Ministro cita estudos, experiências internacionais e diz que trabalhadores mais descansados produzem melhor; proposta prevê semana de 40 horas sem redução salarial
O ministro da Secretaria-Geral da Presidência, Guilherme Boulos, afirmou nesta quarta-feira (25) que o fim da escala de seis dias de trabalho por um de folga (6×1) pode impulsionar a produtividade da economia brasileira. Em entrevista ao programa Bom dia, Ministro, do Canal Gov, ele defendeu a redução da jornada de trabalho e citou dados de pesquisas e exemplos internacionais para sustentar a proposta.
Segundo Boulos, um estudo da Fundação Getulio Vargas (FGV), realizado em 2024 com 19 empresas que adotaram jornadas reduzidas, mostrou que 72% delas registraram aumento de receita e 44% melhoraram o cumprimento de prazos. “Estão reduzindo mesmo sem a legislação”, destacou o ministro.
Para ele, a lógica é simples: trabalhadores mais descansados produzem melhor. “Com seis dias de trabalho e um de descanso — que muitas vezes, especialmente para as mulheres, é dedicado ao trabalho de cuidado em casa — o trabalhador já chega cansado. Quando está mais descansado, o resultado é um desempenho melhor. O que a gente sustenta é baseado em dados”, afirmou.
Boulos também citou experiências internacionais. No Japão, a Microsoft adotou a escala de quatro dias de trabalho por três de folga e registrou aumento de 40% na produtividade individual. Na Islândia, a redução da jornada para 35 horas semanais, em regime 4×3, resultou em crescimento econômico de 5% em 2023 e aumento de 1,5% na produtividade do trabalho. Já nos Estados Unidos, uma redução média de 35 minutos na jornada diária ao longo dos últimos três anos teria elevado a produtividade em cerca de 2%, mesmo sem uma lei específica.
De acordo com o ministro, a baixa produtividade é frequentemente usada como argumento contra a redução da jornada, mas ele contesta essa visão. “Se a produtividade é baixa e você não quer deixar tempo para o trabalhador se qualificar, como é que ela vai aumentar?”, questionou. Boulos também afirmou que parte do problema não está nos trabalhadores, mas na falta de investimentos do setor privado em inovação e tecnologia. “Quase todo o investimento em inovação e pesquisa no Brasil é público. O setor privado brasileiro é um dos que menos investe proporcionalmente”, disse.

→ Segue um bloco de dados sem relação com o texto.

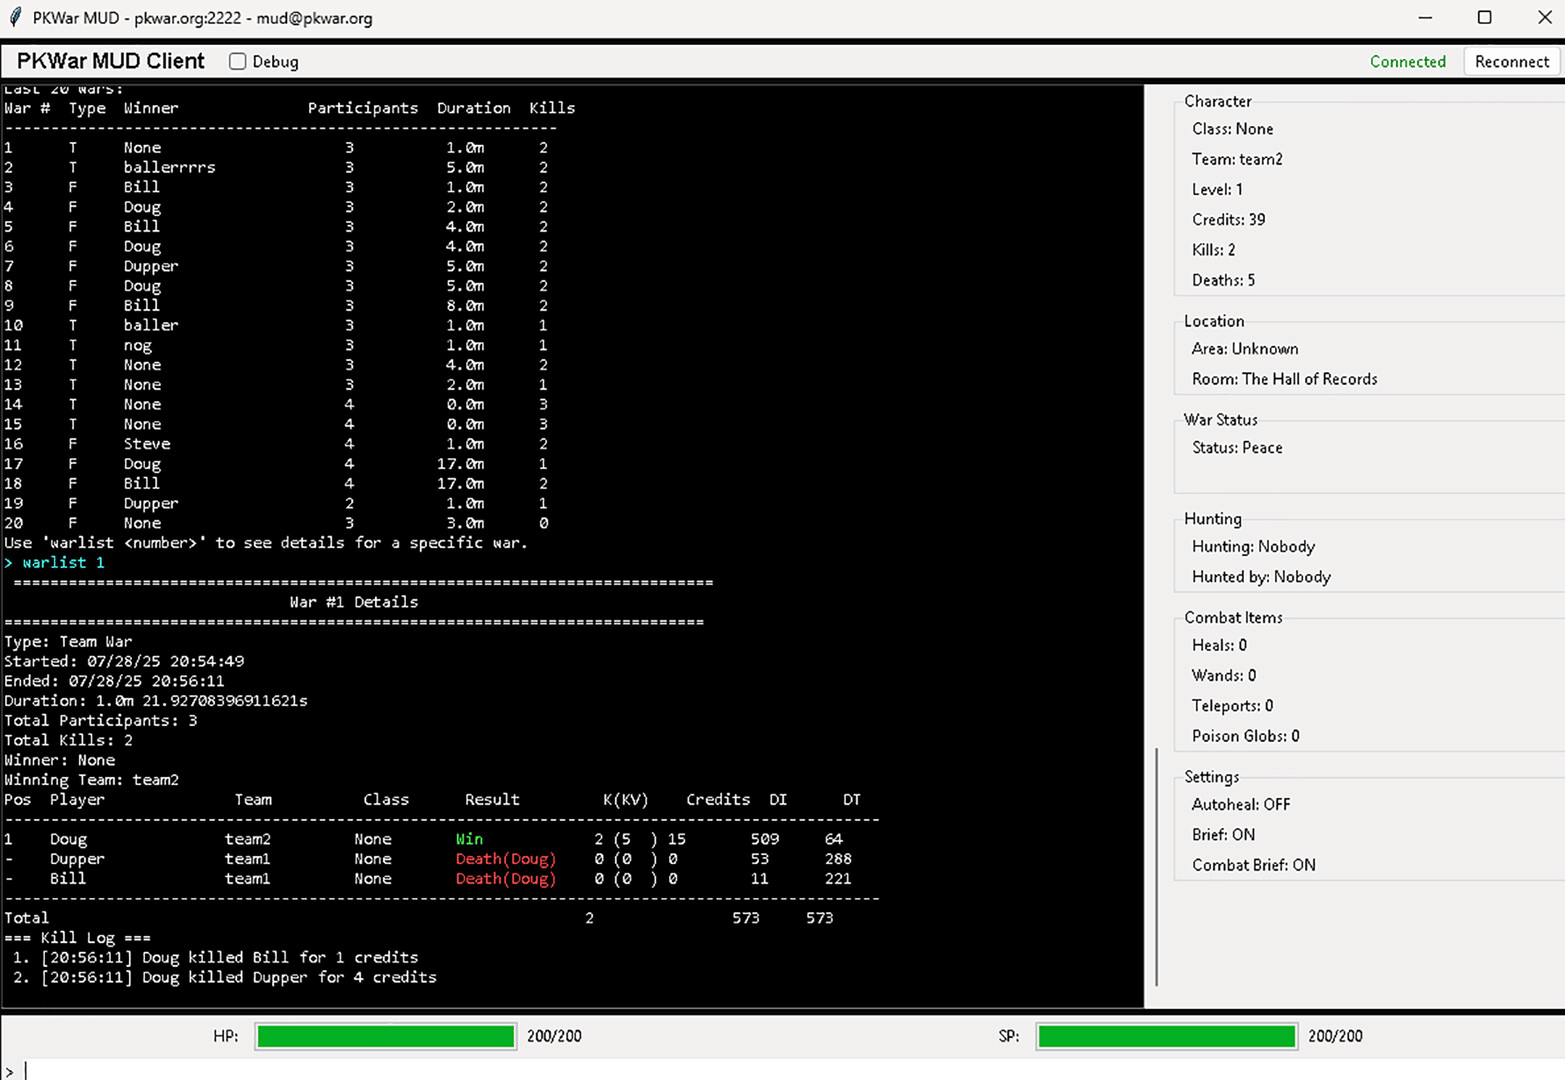The image size is (1565, 1080).
Task: Focus the command input field at bottom
Action: click(780, 1070)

A proposta defendida pelo governo prevê a redução da jornada semanal de 44 para 40 horas, sem corte salarial, com limite de cinco dias de trabalho por dois de descanso, além de um período de transição e compensações para micro e pequenas empresas. Segundo Boulos, há avanços no diálogo com o Congresso para que o tema seja votado ainda neste semestre.
Em fevereiro do ano passado, foi protocolada na Câmara dos Deputados a Proposta de Emenda à Constituição (PEC) nº 8/2025, que prevê o fim da escala 6×1 e estabelece jornada máxima de 36 horas semanais e quatro dias de trabalho, embora existam outras propostas em debate sobre a redução da carga horária.
A iniciativa enfrenta resistência de setores empresariais, que alegam aumento de custos operacionais. Boulos, no entanto, afirmou que esses custos são superdimensionados e que haverá modelos de adaptação para os pequenos negócios. Ele também criticou os juros elevados no país, que, segundo ele, pressionam ainda mais o setor produtivo.
“Muitos pequenos negócios estão endividados por essa taxa de juros escorchante”, afirmou, em referência à Selic, atualmente em 15% ao ano. O ministro classificou o patamar como insustentável para trabalhadores e empresários e defendeu a redução da taxa para estimular investimentos e aliviar custos.
A próxima reunião do Comitê de Política Monetária (Copom) do Banco Central está marcada para os dias 27 e 28 de janeiro. Em comunicado recente, o BC sinalizou cautela diante do cenário de incertezas e indicou que a taxa básica de juros deve permanecer elevada por um período prolongado.